Outside spending from corporate interests was, as has become typical in the Democratic Party’s fight between progressives and moderates, a major factor. Shrestha alone faced
at least $80,000 in attack ads funded in part by real estate interests channeled through a pair of Super PACs, Common Sense New Yorkers and Voters of New York. In total, the two PACs raised
at least $1 million from corporate donors, and spent heavily on mailers attacking the WFP slate over their alleged support for defunding the police. One mailer described Jonathan Soto, who once worked for Ocasio-Cortez and ran against 10-term incumbent Michael Benedetto in the Bronx, as a “dangerous, reckless, socialist” who was “too extreme for the Bronx.”

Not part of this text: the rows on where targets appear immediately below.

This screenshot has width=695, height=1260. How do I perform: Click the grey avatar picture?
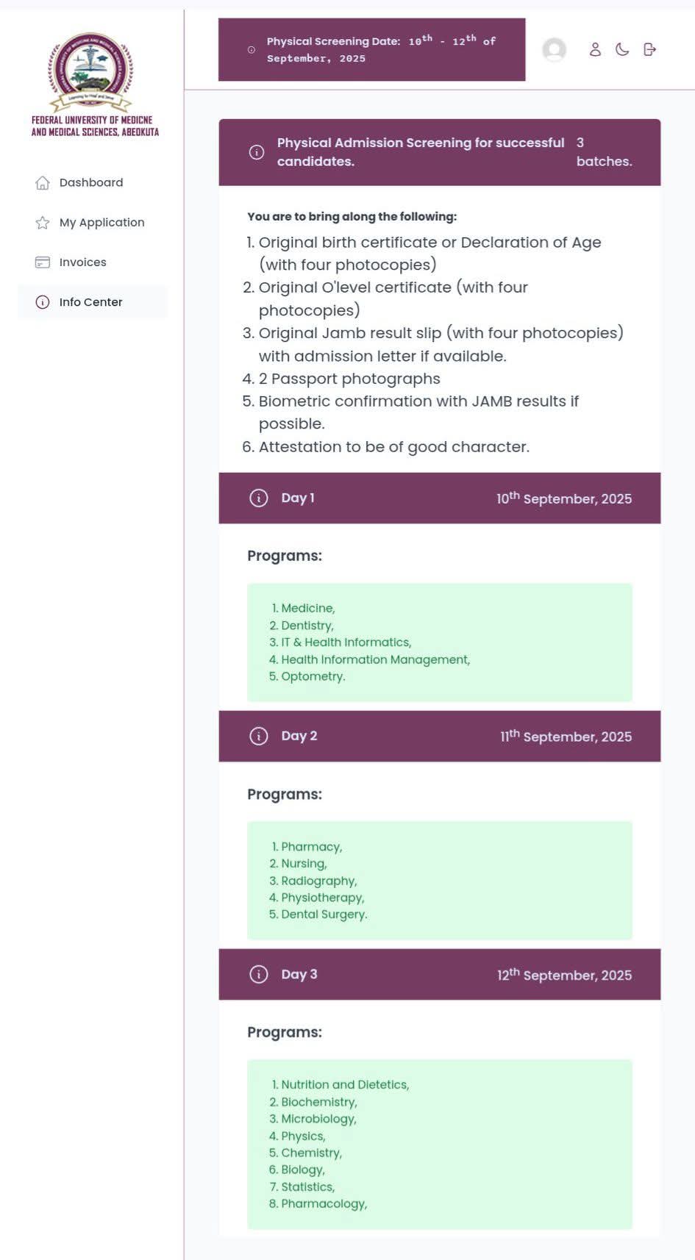point(554,49)
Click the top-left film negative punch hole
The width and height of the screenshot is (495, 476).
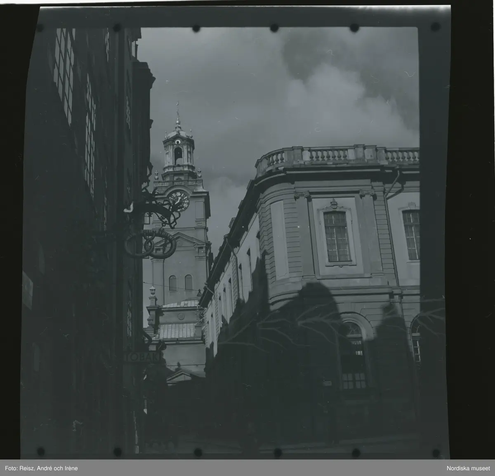(40, 28)
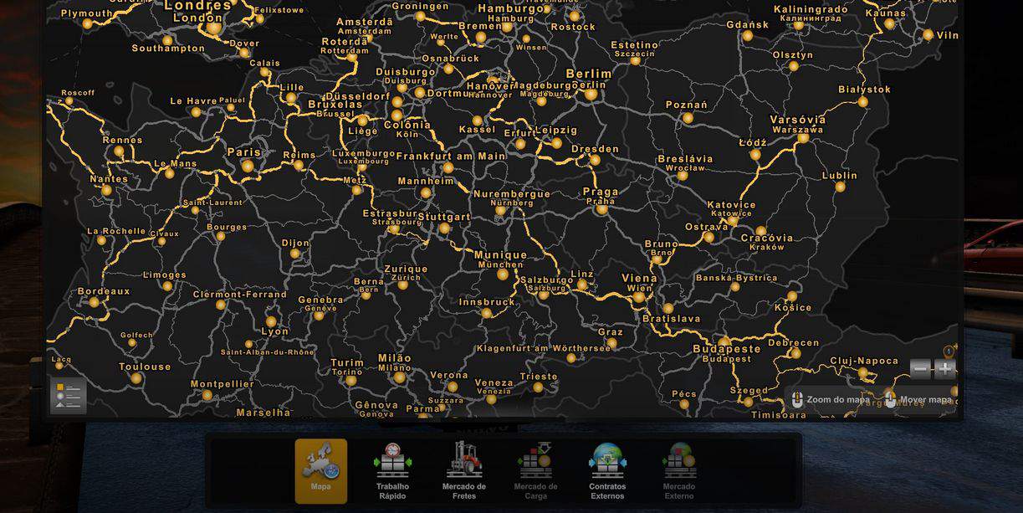The height and width of the screenshot is (513, 1023).
Task: Click the Toulouse city marker
Action: 136,378
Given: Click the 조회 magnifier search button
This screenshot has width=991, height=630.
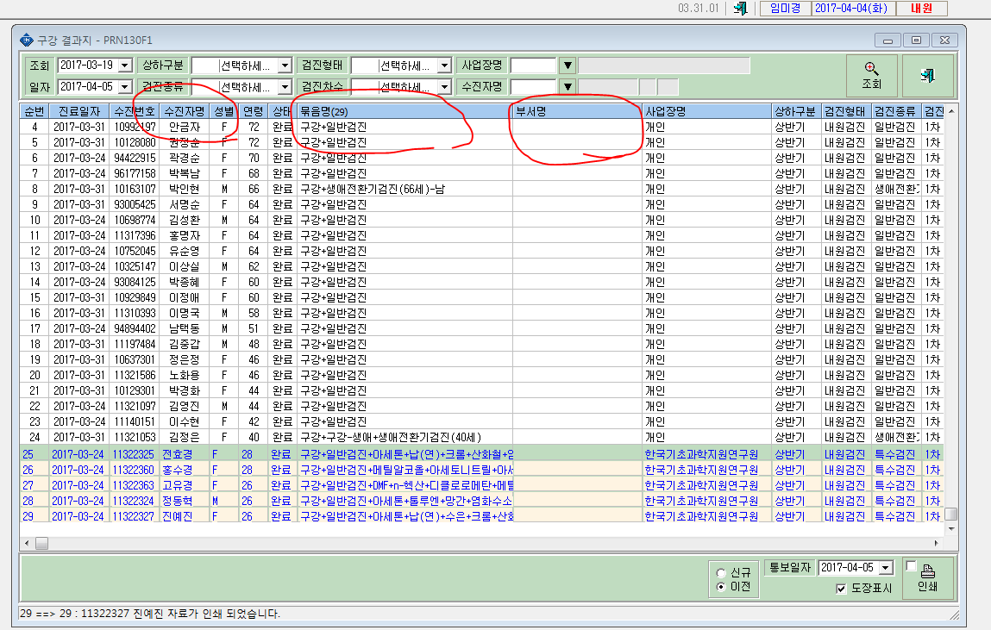Looking at the screenshot, I should [x=872, y=76].
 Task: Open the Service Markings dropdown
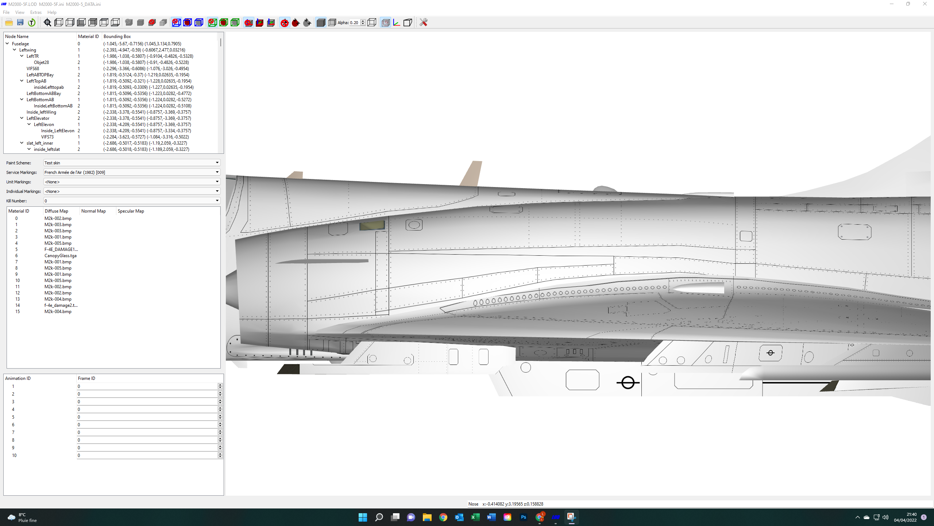pos(132,172)
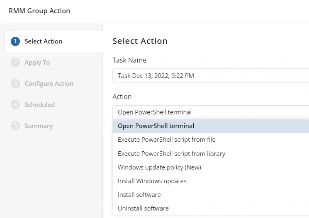The width and height of the screenshot is (309, 218).
Task: Pick the 'Install software' action
Action: click(x=139, y=195)
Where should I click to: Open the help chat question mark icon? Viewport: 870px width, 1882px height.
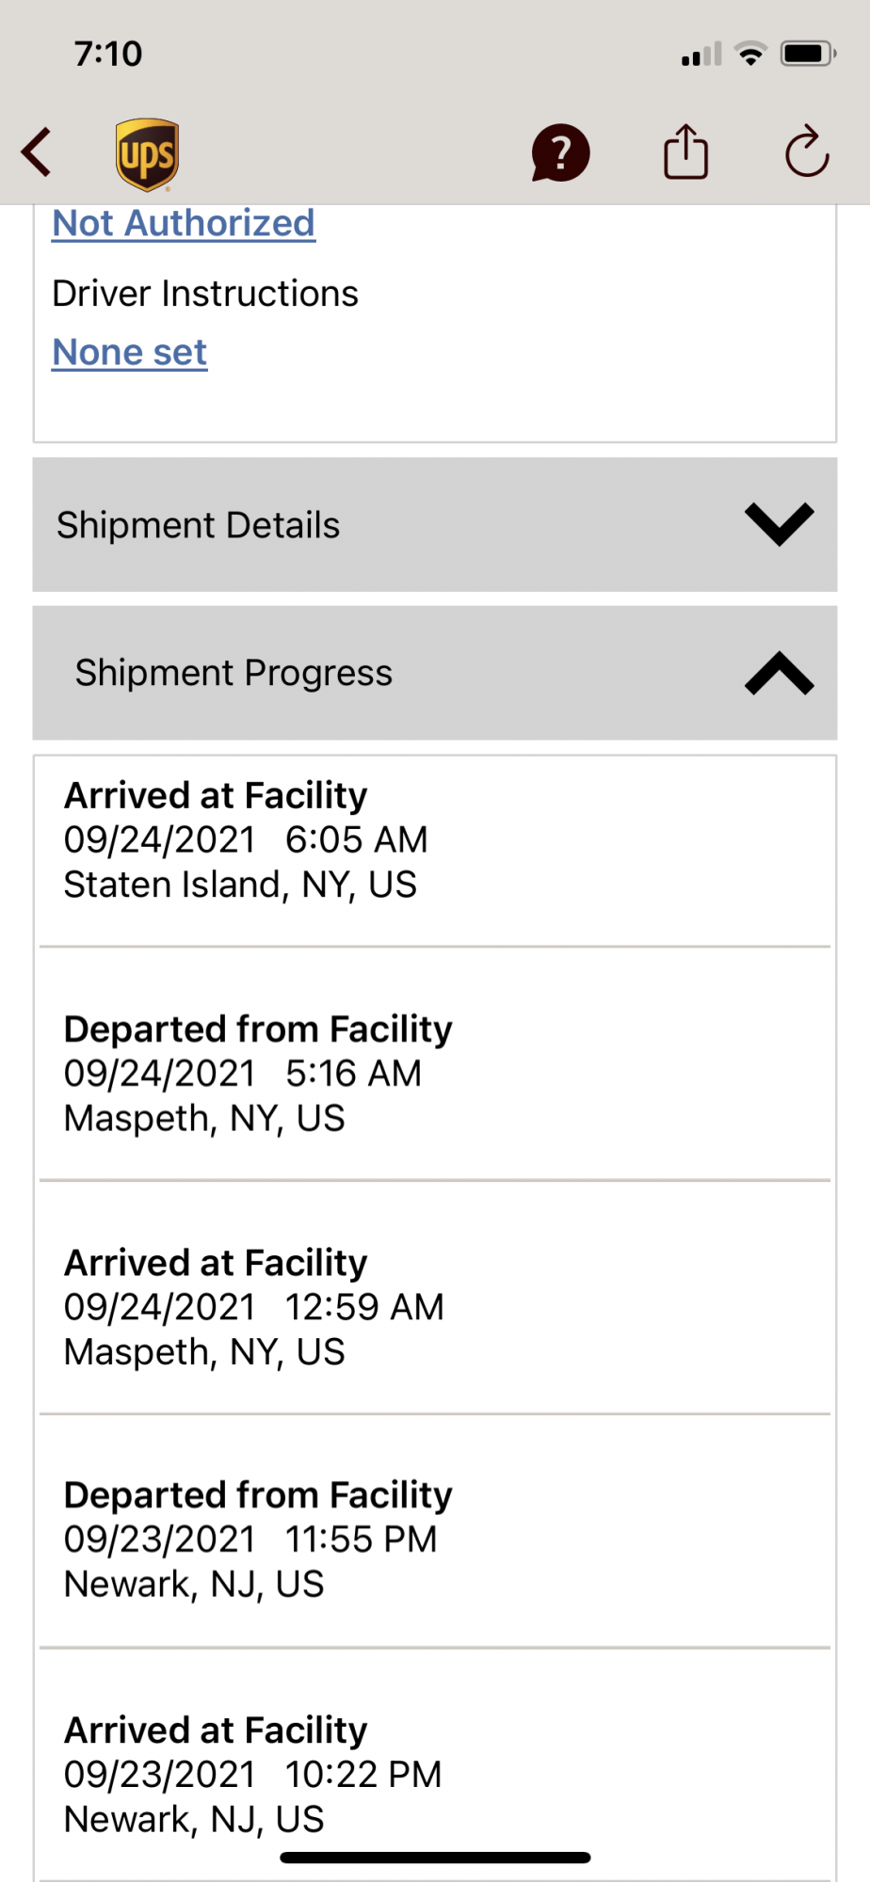pos(560,152)
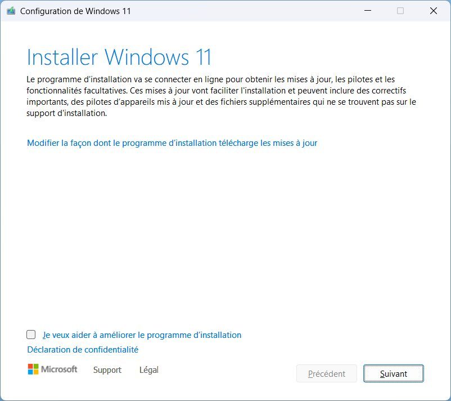Viewport: 451px width, 401px height.
Task: Open the Déclaration de confidentialité link
Action: click(83, 350)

A mailer targeting Samy Nemir Olivares, who challenged incumbent Erik Dilan — the son of state Sen. Martin Dilan, who DSA member and State Sen. Julia Salazar ousted in her tumultuous
insurgent 2018 campaign — accused Olivares of “threatening public safety.”
And Jeff Coltin, a political reporter for City & State NY, noted on Twitter that a real estate investment firm appeared to be pouring money into targeted Instagram ads supporting the incumbents against their progressive challengers. Committee for a Fair New York, funded by Arel Capital, spent at least $50,000 shoring up moderates — a sizable sum in local races where candidates rarely raise more than one or two hundred thousand dollars.
“The reason they’re pouring money into these races is because they’re afraid, because they know that we can win. We can seize the reins of these institutions and direct them to more just and redistributive ends, and they are very scared of that happening,” Tai said. “That’s the story behind the money pouring into our opposition.”
The outcome of Tuesday’s races show both the challenges faced by the progressive electoral movement, with corporate money flowing into the coffers of centrist Democratic incumbents, as well as the potential of a multiracial working-class politics to triumph in a turbulent political environment.
“That’s how the aphorism goes, right? First they ignore you, then they laugh at you, then they fight you, then you win,” said Tai. “I think we’re definitely at the ‘then they fight you’ phase — and we are, increasingly, in the ‘then you win’ phase.”